Setting up an Azure environment is a crucial step in deploying data pipelines with Azure Data Factory (ADF). Azure provides a scalable and secure platform for data integration, and understanding its core components is essential for ADF configuration.
Azure environments can be set up in various regions, with each region having its own set of services and pricing. The Azure portal is the primary interface for managing Azure resources.
To start setting up an Azure environment, you need to create an Azure account, which can be done for free. You can also use an existing Azure subscription if you already have one.
Azure Data Factory is a cloud-based data integration service that allows you to create, schedule, and manage your data pipelines. ADF is built on top of Azure's scalable and secure infrastructure.
Azure Environment Setup
To set up an Azure environment, start by creating a subscription, which can be done through the Azure portal or by contacting a Microsoft representative.
You can choose from various Azure services, including Azure Storage, Azure Databricks, and Azure Active Directory.
To create a resource group, navigate to the Azure portal and click on "Create a resource group", then select a location and enter a name.
Azure provides a free tier for many services, allowing you to get started with minimal cost.
The Basics
Azure Data Factory is a powerful tool for data integration, and understanding its basics is essential for setting up a robust environment.
A pipeline in Azure Data Factory is a grouping of different activities, which can include data copying, transformation using Data Flows, and various computations on Azure.
To specify when a data pipeline runs, you can use triggers in Azure Data Factory. There are different types of triggers supported, including scheduled triggers that enable you to specify a time of day and timezone, and data window triggers that can fire based on a series of fixed-size, non-overlapping, contiguous time intervals.
A key concept in Azure Data Factory is the Integration Runtime (IR), which is the compute infrastructure used for performing various data integration tasks, such as data movement, data flow, and running SSIS packages.
Here are the different types of triggers supported in Azure Data Factory:
How It Works?
To set up an Azure environment, you'll need to understand how the incremental deployment feature works. It uses a Deployment State kept in a JSON file and writes/read it to/from Azure BLOB Storage.
The JSON file contains the previous Deployment State, which is read from Storage when the mode is ON. This allows the process to identify which objects are unchanged and excludes them from deployment.
The process calculates MD5 hashes of deployed objects and merges them to the previous Deployment State. This ensures that only changed objects are redeployed.

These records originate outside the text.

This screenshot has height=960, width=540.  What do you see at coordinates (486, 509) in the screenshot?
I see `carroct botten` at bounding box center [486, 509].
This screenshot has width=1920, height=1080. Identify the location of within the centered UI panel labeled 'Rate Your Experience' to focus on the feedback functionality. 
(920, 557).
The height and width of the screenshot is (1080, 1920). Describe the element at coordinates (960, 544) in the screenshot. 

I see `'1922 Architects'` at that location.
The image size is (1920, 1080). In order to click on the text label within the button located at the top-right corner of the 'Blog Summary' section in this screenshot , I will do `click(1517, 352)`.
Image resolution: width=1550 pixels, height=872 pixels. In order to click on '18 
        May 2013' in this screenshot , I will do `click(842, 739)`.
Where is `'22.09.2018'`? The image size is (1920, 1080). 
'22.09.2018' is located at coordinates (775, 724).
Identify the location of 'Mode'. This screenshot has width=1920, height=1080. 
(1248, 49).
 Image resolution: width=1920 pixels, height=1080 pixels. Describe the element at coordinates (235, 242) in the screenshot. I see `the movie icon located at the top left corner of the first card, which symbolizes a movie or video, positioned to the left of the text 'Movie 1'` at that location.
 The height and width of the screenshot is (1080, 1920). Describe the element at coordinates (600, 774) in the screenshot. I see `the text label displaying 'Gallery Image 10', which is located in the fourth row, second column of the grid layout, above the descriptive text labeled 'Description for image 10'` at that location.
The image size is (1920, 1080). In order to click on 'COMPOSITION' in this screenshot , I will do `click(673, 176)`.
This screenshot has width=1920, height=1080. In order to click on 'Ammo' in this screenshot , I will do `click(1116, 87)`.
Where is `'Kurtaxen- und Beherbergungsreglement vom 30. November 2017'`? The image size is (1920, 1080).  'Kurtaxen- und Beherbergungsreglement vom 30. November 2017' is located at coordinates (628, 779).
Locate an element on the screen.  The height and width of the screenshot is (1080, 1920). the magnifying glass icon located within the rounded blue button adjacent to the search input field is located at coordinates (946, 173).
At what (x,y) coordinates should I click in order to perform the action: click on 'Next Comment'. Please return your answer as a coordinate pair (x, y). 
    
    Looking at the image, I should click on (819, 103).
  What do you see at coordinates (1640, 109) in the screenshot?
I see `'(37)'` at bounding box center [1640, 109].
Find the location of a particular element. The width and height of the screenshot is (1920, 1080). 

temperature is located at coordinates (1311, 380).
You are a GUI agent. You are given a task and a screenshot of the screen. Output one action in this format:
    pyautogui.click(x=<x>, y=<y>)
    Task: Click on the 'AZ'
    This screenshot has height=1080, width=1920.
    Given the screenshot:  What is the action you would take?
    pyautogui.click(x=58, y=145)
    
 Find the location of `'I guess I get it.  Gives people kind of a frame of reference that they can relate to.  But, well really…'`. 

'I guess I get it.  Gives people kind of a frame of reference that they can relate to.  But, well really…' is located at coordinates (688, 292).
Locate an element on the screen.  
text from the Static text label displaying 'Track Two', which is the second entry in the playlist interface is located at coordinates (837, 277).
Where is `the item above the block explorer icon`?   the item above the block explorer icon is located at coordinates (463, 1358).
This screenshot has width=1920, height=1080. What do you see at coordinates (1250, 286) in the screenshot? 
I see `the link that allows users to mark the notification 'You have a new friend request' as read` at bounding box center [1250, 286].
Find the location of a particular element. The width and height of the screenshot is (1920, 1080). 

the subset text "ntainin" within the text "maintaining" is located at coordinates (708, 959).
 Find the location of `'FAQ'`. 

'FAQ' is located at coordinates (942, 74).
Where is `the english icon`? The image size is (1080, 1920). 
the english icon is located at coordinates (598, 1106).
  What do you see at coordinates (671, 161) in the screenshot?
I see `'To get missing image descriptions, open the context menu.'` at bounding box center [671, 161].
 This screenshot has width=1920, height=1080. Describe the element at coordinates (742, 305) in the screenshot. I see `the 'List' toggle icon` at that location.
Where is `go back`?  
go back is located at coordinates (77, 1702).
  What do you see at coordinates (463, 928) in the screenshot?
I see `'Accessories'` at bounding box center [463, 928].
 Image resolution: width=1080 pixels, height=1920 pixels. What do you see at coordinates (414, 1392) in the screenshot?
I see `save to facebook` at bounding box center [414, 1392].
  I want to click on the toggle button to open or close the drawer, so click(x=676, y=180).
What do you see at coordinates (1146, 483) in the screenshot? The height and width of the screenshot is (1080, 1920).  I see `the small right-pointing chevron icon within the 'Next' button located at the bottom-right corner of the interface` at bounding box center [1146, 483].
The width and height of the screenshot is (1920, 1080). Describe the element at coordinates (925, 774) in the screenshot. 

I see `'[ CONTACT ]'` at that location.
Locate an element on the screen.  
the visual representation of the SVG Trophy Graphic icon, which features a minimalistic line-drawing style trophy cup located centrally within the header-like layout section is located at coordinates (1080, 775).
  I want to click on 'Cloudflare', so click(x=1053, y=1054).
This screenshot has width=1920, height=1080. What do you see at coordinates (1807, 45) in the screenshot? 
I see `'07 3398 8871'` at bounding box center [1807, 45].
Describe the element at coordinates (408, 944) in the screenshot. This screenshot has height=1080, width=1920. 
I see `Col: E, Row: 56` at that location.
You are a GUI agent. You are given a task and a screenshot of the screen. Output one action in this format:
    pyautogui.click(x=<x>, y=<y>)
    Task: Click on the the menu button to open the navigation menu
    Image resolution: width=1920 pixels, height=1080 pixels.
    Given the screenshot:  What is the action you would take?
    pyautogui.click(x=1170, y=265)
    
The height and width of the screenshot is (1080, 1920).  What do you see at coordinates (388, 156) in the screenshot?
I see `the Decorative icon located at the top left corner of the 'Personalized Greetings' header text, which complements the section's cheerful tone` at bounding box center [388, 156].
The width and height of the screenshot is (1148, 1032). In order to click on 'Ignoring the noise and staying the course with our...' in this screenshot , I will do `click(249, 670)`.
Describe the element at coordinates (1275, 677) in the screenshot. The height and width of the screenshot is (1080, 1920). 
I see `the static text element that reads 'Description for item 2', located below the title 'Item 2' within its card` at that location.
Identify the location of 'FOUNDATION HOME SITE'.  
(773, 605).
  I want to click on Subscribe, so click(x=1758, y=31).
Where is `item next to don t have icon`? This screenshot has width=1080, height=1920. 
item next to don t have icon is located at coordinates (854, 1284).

To use this feature, you'll need to set two option parameters: IncrementalDeployment = True and IncrementalDeploymentStorageUri = https://sqlplayer2020.file.core.windows.net/adftools (example).
ADF Setup
To set up Azure Data Factory (ADF), you'll first need to configure your source. This involves selecting the authentication method, such as Account key, SAS URI, Service Principal, or Managed Identity, depending on your needs.
You can choose from various authentication methods, including Account key, SAS URI, Service Principal, and Managed Identity. For secure storage of secrets, consider using an Azure Key Vault.
To create a source dataset, go to the Source tab and select + New. Then, select Azure Blob Storage and click Continue. Next, choose the format type of your data and click Continue. In the Set Properties dialog box, enter a name for your dataset and select the checkbox for First row as header. Under the Linked service text box, select + New to create a linked service.
Configure Source
To configure your source in ADF, you'll need to create a source blob. Launch Notepad, copy the following text, and save it as an emp.txt file on your disk: FirstName,LastName John,Doe Jane,Doe.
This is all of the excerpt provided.